Page extract
===============

Content of Linguistic Annotation: Standards and Practices (CLASP)
Preliminary Work on CLASP
The CLASP effort begins with a Nov 7, 2009 meeting at NYU, sponsored by the National Science Foundation (IIS 0948101 Content of Linguistic Annotation: Standards and Practices (CLASP)), and sponsored by the Association for Computational Linguistics Special Interest Group for Annotation (SIGANN).
CLASP seeks to improve the interoperability of annotation content by fostering standardization, mapping procedures, best practices among other methods. Specifically, we would like to encourage the NLP community to adopt a set of practices that will make it easier to integrate annotation created by different transducers or different manual annotation projects. CLASP is concerned only with annotation content, leaving issues concerning annotation encoding format to other efforts such as LAF/GrAF.
Apart from its focus on annotation content, there are a number of other differences between the CLASP effort and other annotation efforts:
1. Our focus on interoperability means that we are most interested in those aspects of linguistic content that are shared across different forms of annotation. For example, suppose an application requires that correlations be drawn between the output of a semantic role labeler and a coreference engine. This would work much better if both systems shared assumptions about tokenization and/or phrase structure.
2. We are concerned about developing recommendations that the community is likely to follow through on. We are considering issues such as: the overhead of following our recommendations and the sort of incentives that would cause researchers to pay attention to proposed guidelines.
Travel and Logistics
The first CLASP meeting will be held at New York University on Saturday, November 7, 2009. Breakfast is at 9:30 and the meeting goes from 10PM until 6PM. It is at Warren Weaver Hall, 251 Mercer Street room 101. Click on CLASPTravelLogistics for schedule information, travel directions and other logistical information.
Questions About Annotation Content Guidelines
The agenda of that meeting will be closely tied to seeking answers to the attached list of questions. We encourage participants in CLASP, ACL members (including SIGANN), and other consumers/producers of linguistic annotation to provide possible answers to these questions, additional questions, and comments as appropriate. Please help edit the attached pages.
Agenda for the CLASP Meeting
The goal of the CLASP meeting is to develop a workable plan for creating standards for linguistic content. We are primarily interested in standards that are likely to be accepted by the community and identifying mechanisms for facilitating their acceptance. In some cases, this will mean sacrificing detail and only identifying parts of analyses that can be agreed upon. In other cases, this will mean allowing multiple analyses or mapping procedures. The purpose of the standards is to promote interoperability and mergability of annotation frameworks.

===============

Data rows
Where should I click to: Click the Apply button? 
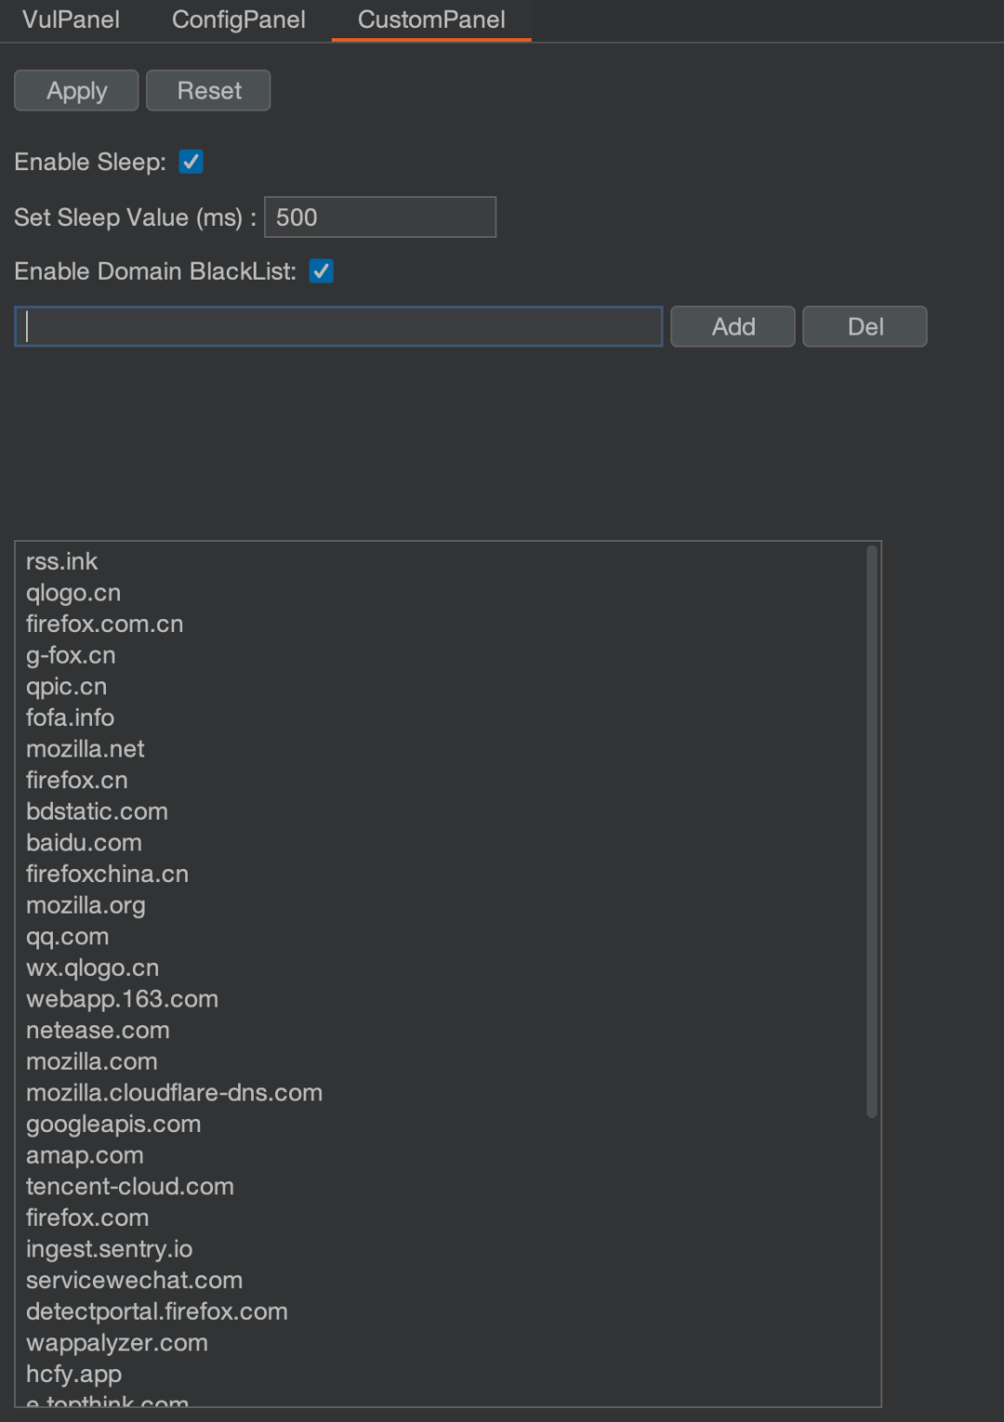[76, 90]
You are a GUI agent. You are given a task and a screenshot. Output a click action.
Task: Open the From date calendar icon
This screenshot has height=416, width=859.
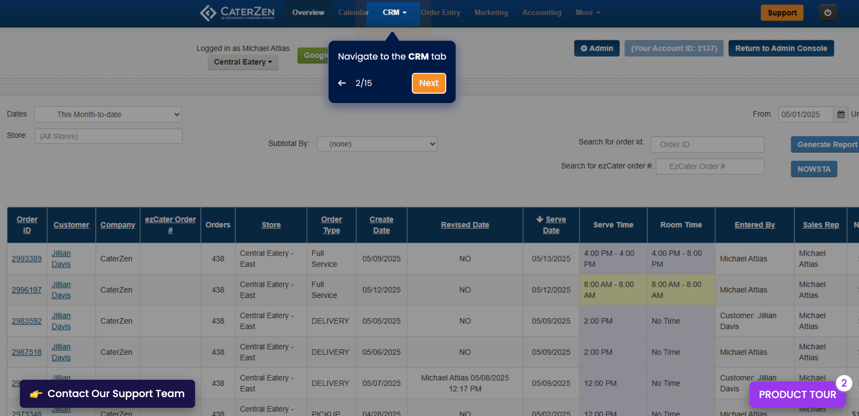[x=840, y=115]
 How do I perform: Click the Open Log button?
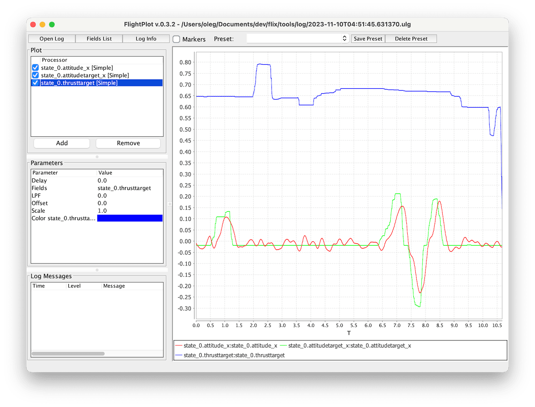tap(51, 39)
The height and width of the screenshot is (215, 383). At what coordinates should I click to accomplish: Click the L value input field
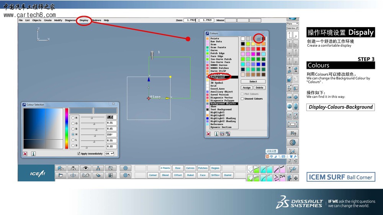(111, 140)
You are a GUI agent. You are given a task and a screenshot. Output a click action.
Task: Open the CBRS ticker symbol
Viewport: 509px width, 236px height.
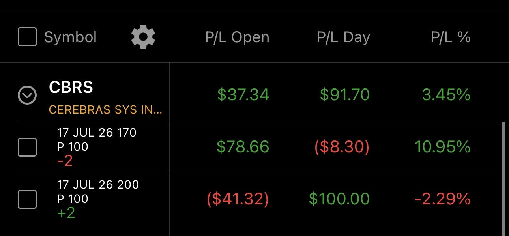(x=71, y=88)
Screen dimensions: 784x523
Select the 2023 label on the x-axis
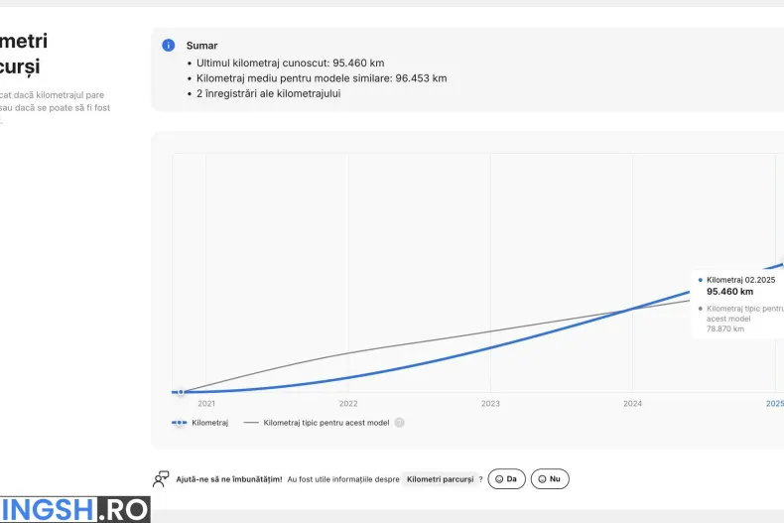[x=490, y=404]
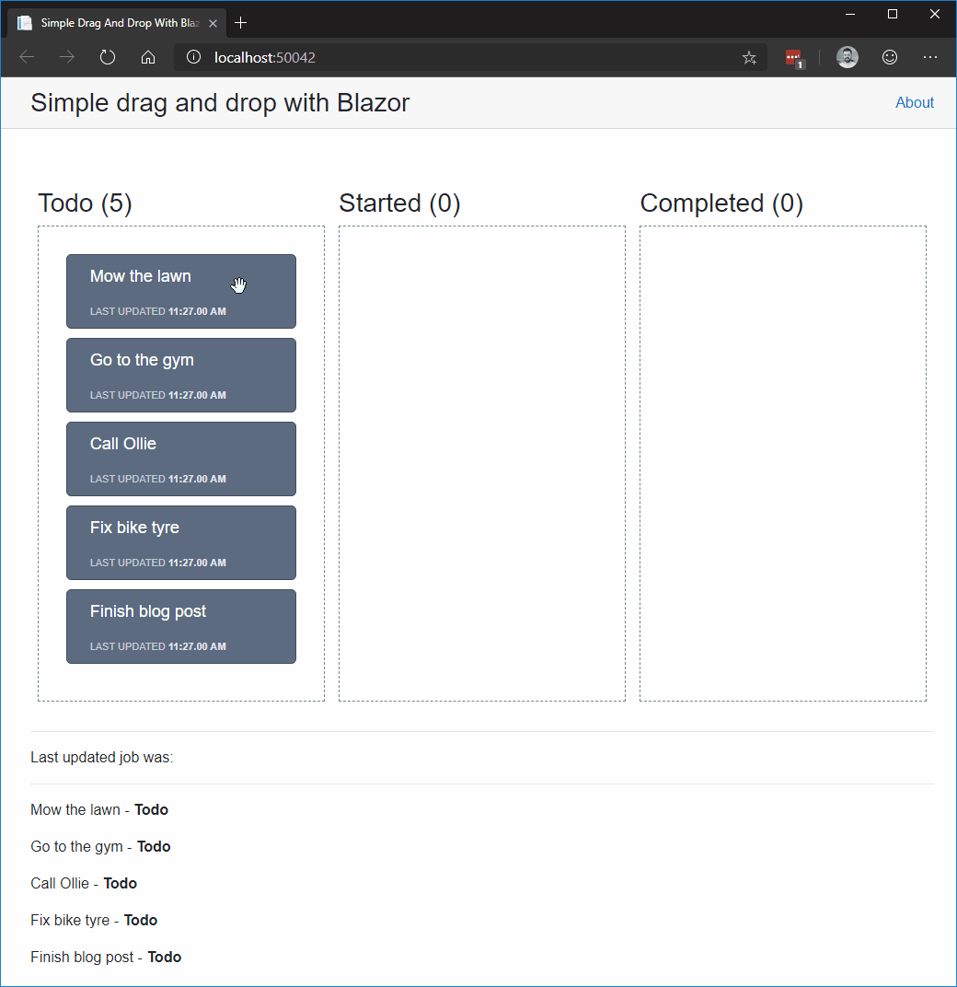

===============

Task
Translate this sentence from the CLASP page into Spanish: "CLASP is concerned only with annotation content, leaving issues concerning annotation encoding format to other efforts such as LAF/GrAF."

Result for this exercise
CLASP se ocupa únicamente del contenido de la anotación y deja las cuestiones relativas al formato de codificación de la anotación a otras iniciativas, como LAF/GrAF.